Приподнимает голову вверх, зажав подбородок меж пальцев. Проговаривая медленно каждое слово, с дьявольской улыбкой на губах:
– Особенно меня впечатлил образ шлюхи, воплощенный тобой на днях.
Порываюсь взбрыкнуть, осажденная острым взглядом. Слыша врезающееся в мозг, точно спица:
– Оденешь то, что я скажу. Будешь себя вести так, как я скажу.
Прикасается указательным пальцем к напряженным губам. Словно предотвращая попытку выразить незримый протест. Произнося:
– Станешь той, кого я захочу в тебе видеть.
Выдыхаю, ощущая в угрозе (если её можно назвать таковой) всю свою неизбежность. Стану. Разве есть другой вариант?
– Села за стол и съела всё, что есть в тарелке, – отстраняется, разжимая на подбородке пальцы.
Облегченно вздыхаю, наблюдая, как он отходит к окну, занимая привычное место.
– Не заставляй меня повторять трижды. Запомни незыблемое правило: я говорю – ты выполняешь.
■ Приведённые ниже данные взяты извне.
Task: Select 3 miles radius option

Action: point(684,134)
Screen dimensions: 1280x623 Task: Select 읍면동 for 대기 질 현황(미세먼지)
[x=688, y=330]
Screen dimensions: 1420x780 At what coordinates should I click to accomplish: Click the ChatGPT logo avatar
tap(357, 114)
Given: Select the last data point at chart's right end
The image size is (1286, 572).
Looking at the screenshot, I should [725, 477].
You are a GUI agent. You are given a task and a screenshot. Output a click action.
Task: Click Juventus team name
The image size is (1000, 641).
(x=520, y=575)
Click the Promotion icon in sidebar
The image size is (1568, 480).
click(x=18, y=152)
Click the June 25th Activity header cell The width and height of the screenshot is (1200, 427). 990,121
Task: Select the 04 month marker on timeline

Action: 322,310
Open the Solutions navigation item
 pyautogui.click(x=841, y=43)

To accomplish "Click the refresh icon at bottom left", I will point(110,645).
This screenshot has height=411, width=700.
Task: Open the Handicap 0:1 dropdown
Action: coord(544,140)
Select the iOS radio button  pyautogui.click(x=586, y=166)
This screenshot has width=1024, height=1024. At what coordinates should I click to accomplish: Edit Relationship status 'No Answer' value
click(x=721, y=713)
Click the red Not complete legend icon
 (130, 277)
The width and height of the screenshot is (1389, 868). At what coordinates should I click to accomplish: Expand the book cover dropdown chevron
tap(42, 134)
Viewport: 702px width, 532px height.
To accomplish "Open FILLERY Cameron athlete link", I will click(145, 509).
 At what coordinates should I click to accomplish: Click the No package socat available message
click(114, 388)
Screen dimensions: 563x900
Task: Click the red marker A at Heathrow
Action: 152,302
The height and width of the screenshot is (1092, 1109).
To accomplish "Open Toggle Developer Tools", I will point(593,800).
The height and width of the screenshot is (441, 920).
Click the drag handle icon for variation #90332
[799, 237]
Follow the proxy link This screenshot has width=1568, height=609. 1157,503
Хмыкаю несдержанно, искривляя линию губ. Подытоживая угрюмо:
– То есть своего мнения отныне я не имею.
Растягивает губы в улыбке, открывая взгляду звериный оскал. Тише обыденного произнося:
– Разве лишь в тот момент, когда я имею тебя.
Чёрт! Щеки вмиг вспыхивают краской. А он довольно ухмыляется, смотря на меня. Напрягаюсь, ощущая наполняющую сознание злость. Следуя остаткам рационализма: "закусываю язык", дабы не произнести очередную колкость, провоцируя ещё большее довольствие. Да и не факт, что мои выпады будут восприняты спокойно. Хотя ему и "советовали" поберечь меня…
Молча подхожу к низкому сто лику, пытаясь понять, каким способом следует выполнить приказ. Злюсь ещё больше, ощущая боль в желудке от запаха пищи. Сажусь на ковер. Как есть. В одеяле. Подбирая под себя ноги. Через силу запихиваю в рот содержимое принесенной тарелки, лишив его длительного удовольствия наблюдать моё незначительное подчинение.
– Умница, – произносит нейтрально. – Я же говорил, что тебе идёт думать.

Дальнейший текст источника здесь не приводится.